French writer (1926–2025)

Jérôme Georges André Peignot (/fr/; 10 June 1926 – 19 July 2025) was a French novelist, poet, pamphleteer, and an expert in typography. The author of some thirty books, he was awarded the Prix Sainte-Beuve, took part in publishing the writings of Laure (his aunt Colette Peignot), as well as a major anthology on "Typoésie". He was the grandson of Georges Peignot, typographer and director of the foundry G. Peignot et Fils. Peignot was also known for having launched the concept of acousmatic sound in the 1960s. His mother was soprano singer Suzanne Peignot. Jérôme Peignot died on 19 July 2025, at the age of 99.

== Select works ==
- "Sonnets.
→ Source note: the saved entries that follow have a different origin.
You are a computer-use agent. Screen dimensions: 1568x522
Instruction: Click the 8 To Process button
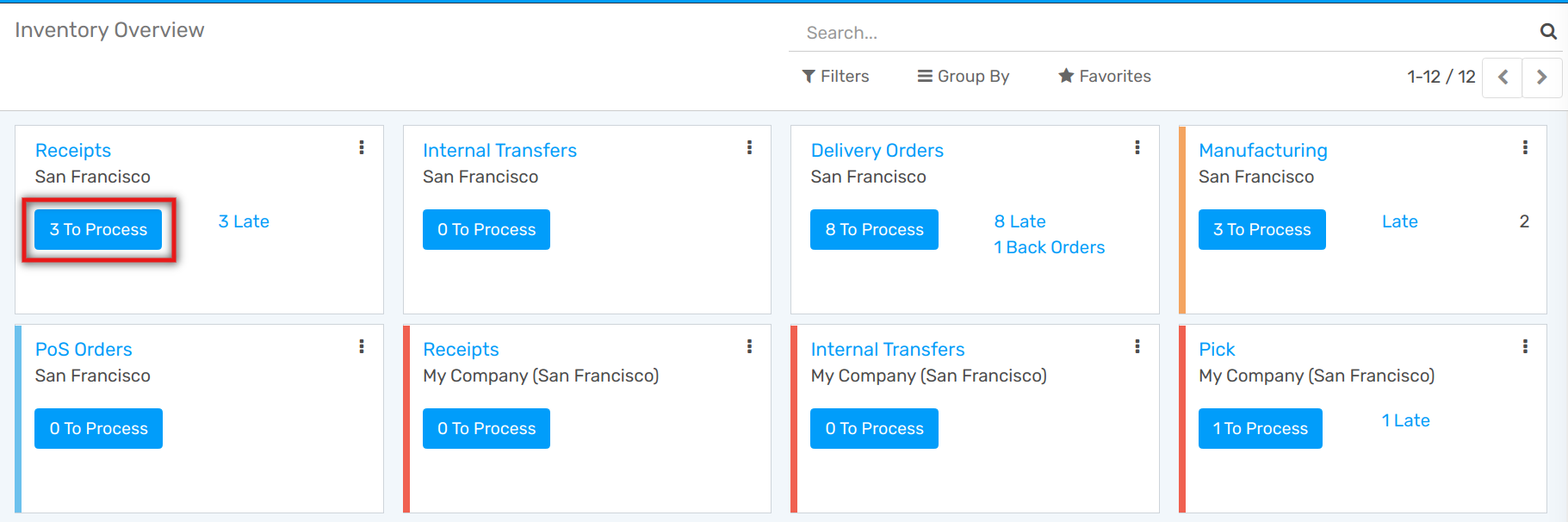click(x=874, y=230)
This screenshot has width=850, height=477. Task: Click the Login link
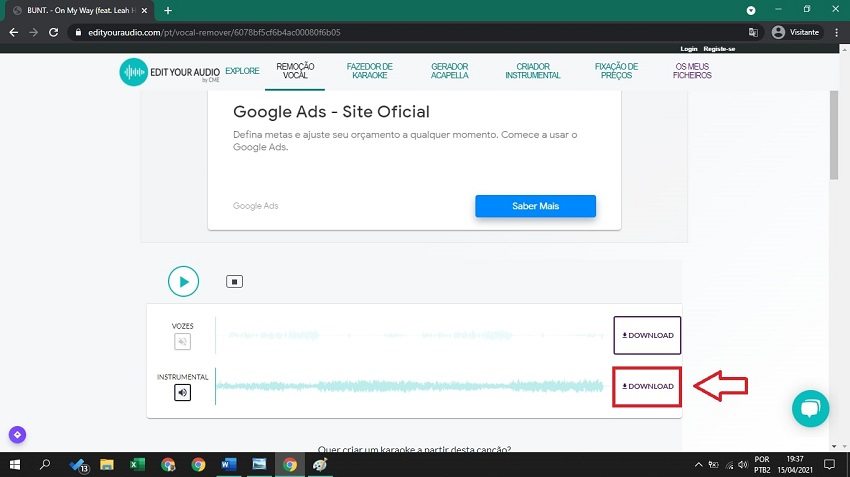pyautogui.click(x=688, y=48)
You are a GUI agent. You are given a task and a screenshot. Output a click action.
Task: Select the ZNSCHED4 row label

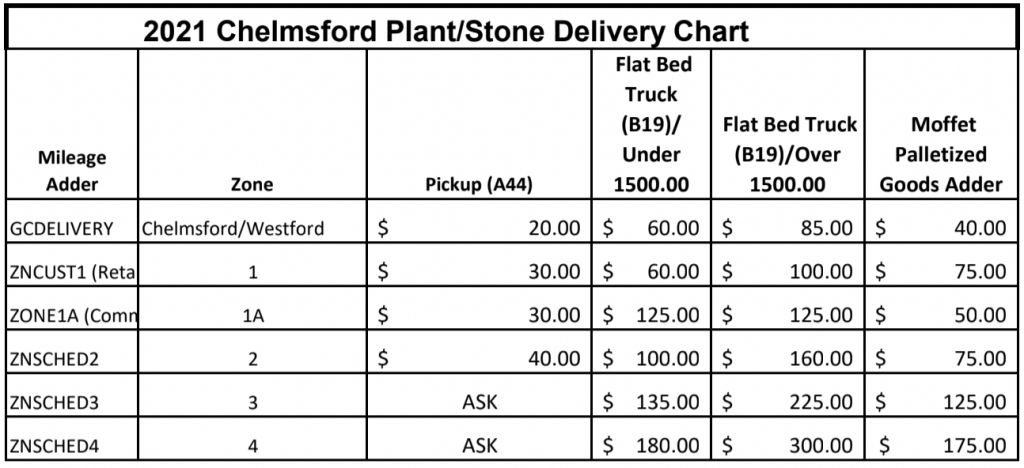(72, 445)
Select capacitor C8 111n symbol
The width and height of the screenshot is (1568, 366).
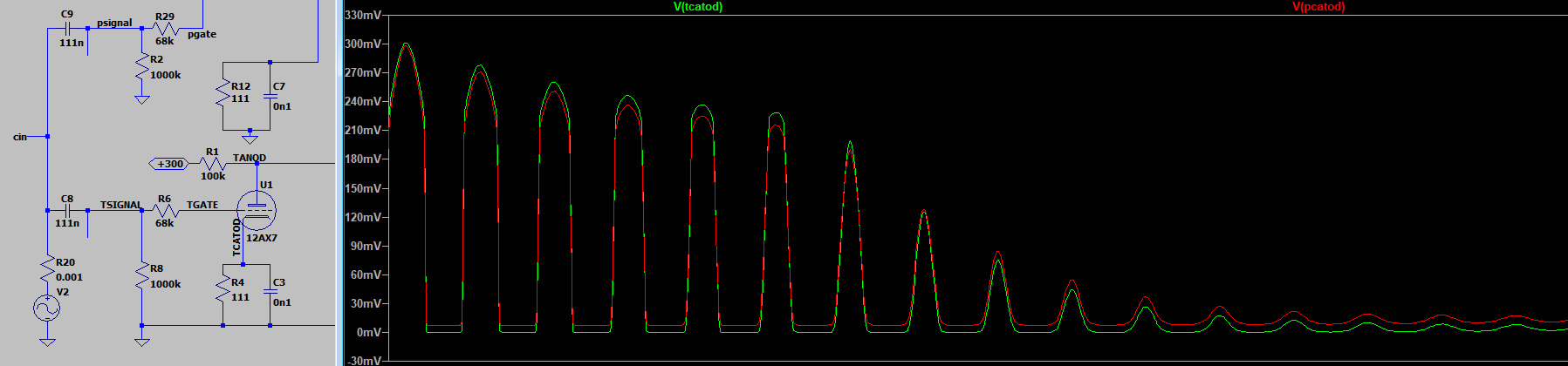(67, 210)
Deux quatrains, deux tercets et à Paris deux rives" (2015)
- "Pierre Leroux, inventeur du Socialisme" (2014) (First edition: Klincksieck, 1989)
- "Les jeux de l'amour et du language" (2012) Essai. (First edition: 1974)
- "Le gai savoir de la mort" (2010)
- "Les cent sonnets de Ker Borny" (2008)
- "Broyer du bleu" (2005)
- "Histoire et art de l'écriture" (2005)
- "Typoèmes" (2004)
- "Je vous donne de mes nouvelles" (2001)
- "Petit traité de la vignette" (2000)
- Peignot, Jérôme (1999). "Laure. Une rupture (1934)"
- "Puzzle II" (1996) Préface de Bernard Noël
- "Le Petit Peignot" (1996)
- "L'alphabet des Lettres, ou le petit hamburgefons" (1995)
- "Un printemps à Pékin" (1993)
- "Typoésie" (2005) (First edition: 1993)
- "Affiches-posters d'Air France, 1933-1983" (1988)
- "Moïse ou la preuve par l'alphabet de l'existence de Iahvé. Petit essai d'épigraphie polémique" (2005) (First edition: 1988)
- "Puzzle I" (1990) (First edition: 1986)
- "La Tour" (1971)
- "L'amour a ses princes" (1967)
- "De l'écriture à la typographie" (1967)
- "Grandeur et misère d'un employé de bureau" (1965)
- "L'or des fous, Jérômiades III" (1962) Prix Sainte-Beuve.